Rate limits and the 429

HubSpot enforces both burst and daily quotas. Burst is 100 requests per 10 seconds for most paid portals; daily is in the hundreds of thousands. Public apps have per-app limits that span all installs. The right response to 429 is exponential backoff with jitter:

async function callWithRetry(fn, attempt = 0) {
  try {
    return await fn();
  } catch (err) {
    if (err.status !== 429 || attempt >= 5) throw err;
    const delay = Math.min(1000 * 2 ** attempt, 30000) + Math.random() * 500;
    await new Promise(r => setTimeout(r, delay));
    return callWithRetry(fn, attempt + 1);
  }
}

Watch the X-HubSpot-RateLimit-Remaining header to back off proactively rather than waiting for the 429.

Batch endpoints save your quota

Single-object create/update calls burn rate limit unnecessarily. Every CRM object has batch endpoints accepting up to 100 inputs per call:

POST /crm/v3/objects/contacts/batch/create
POST /crm/v3/objects/contacts/batch/update
POST /crm/v3/objects/contacts/batch/archive
POST /crm/v3/objects/contacts/batch/read

A 1000-object sync goes from 1000 calls to 10 calls. Use batch for any bulk operation, even if it means waiting briefly to accumulate inputs.

Webhooks for push, polling for pull

Webhooks (public apps only) push events: contact.creation, contact.propertyChange, deal.creation, ticket.priorityChange.

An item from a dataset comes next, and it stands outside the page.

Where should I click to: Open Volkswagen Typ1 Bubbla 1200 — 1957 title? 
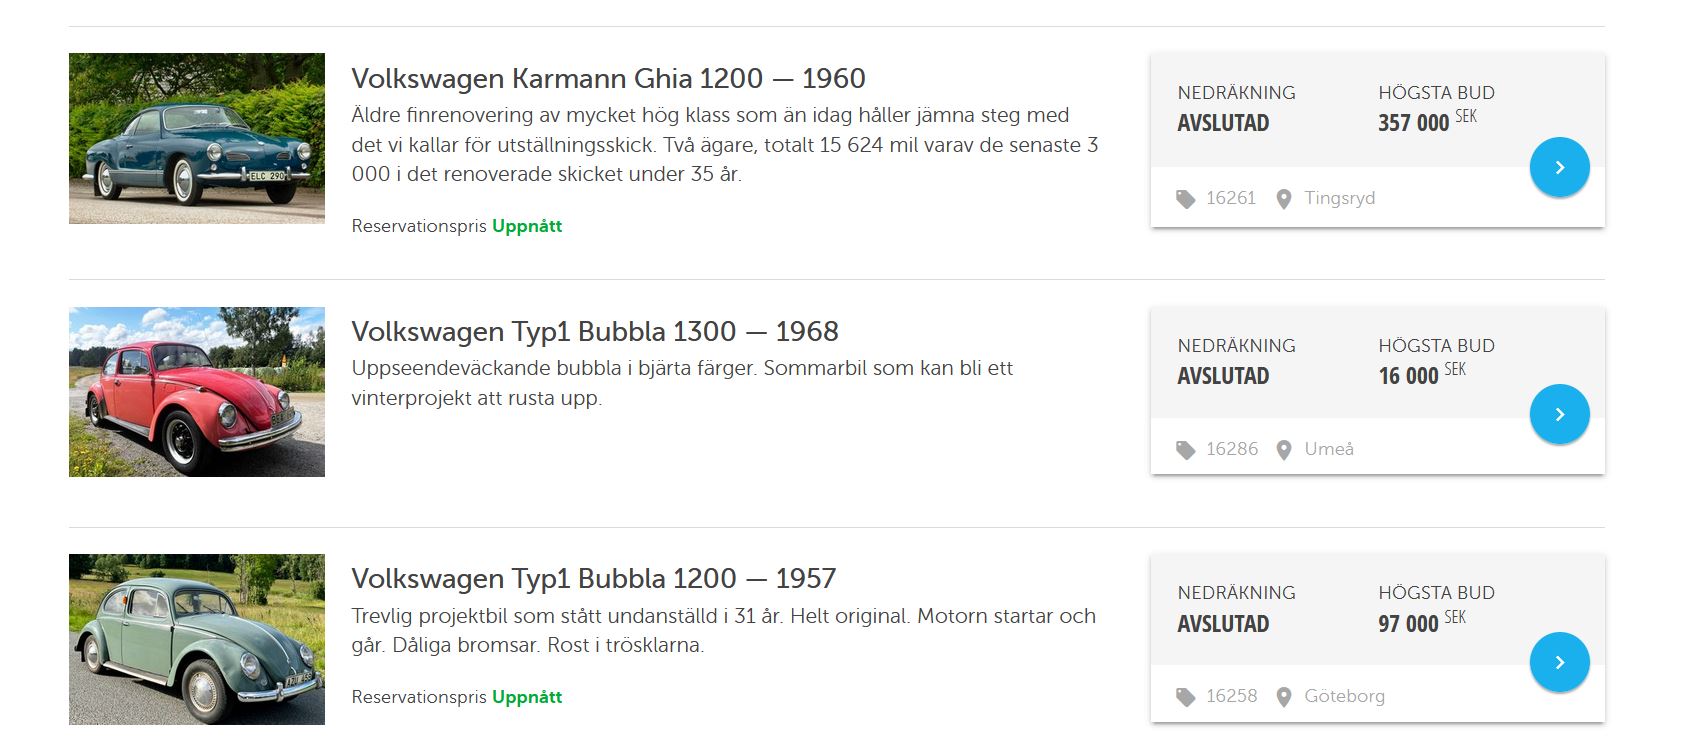[x=593, y=578]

Subscribe by event type, configure one target URL per app, and verify signatures on every receipt:

import crypto from "crypto";
function verify(req, secret) {
  const sig = req.headers["x-hubspot-signature-v3"];
  const body = req.rawBody;
  const expected = crypto
    .createHmac("sha256", secret)
    .update(req.method + req.url + body)
    .digest("base64");
  return sig === expected;
}

Make every receiver idempotent because retries happen.

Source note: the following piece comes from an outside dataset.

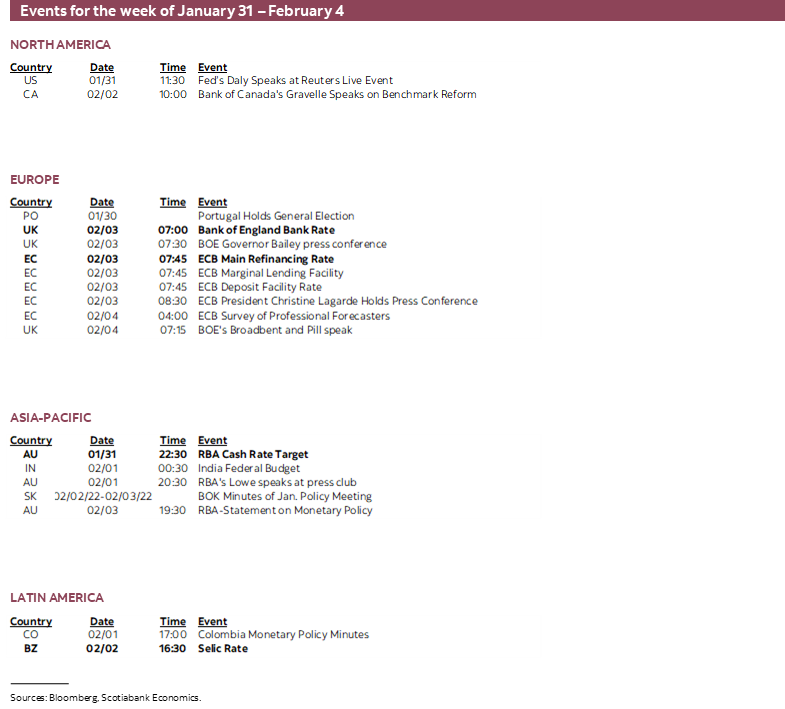The width and height of the screenshot is (785, 709).
Task: Select the bold 'Bank of England Bank Rate' event
Action: [x=266, y=230]
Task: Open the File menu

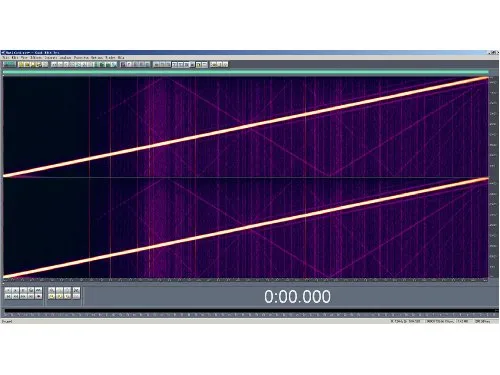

Pagination, search, and limits

List endpoints page with after cursors, not numeric offsets. Search results cap at 10,000. Beyond that, narrow your filter or chunk by date. Include only the properties you need with properties=email,firstname to keep payloads small.

What to do this week

Inventory your API calls, replace any single-object loops with batch endpoints, add 429 backoff with jitter to your client, and document which webhook events your integration depends on so a HubSpot platform change does not surprise you.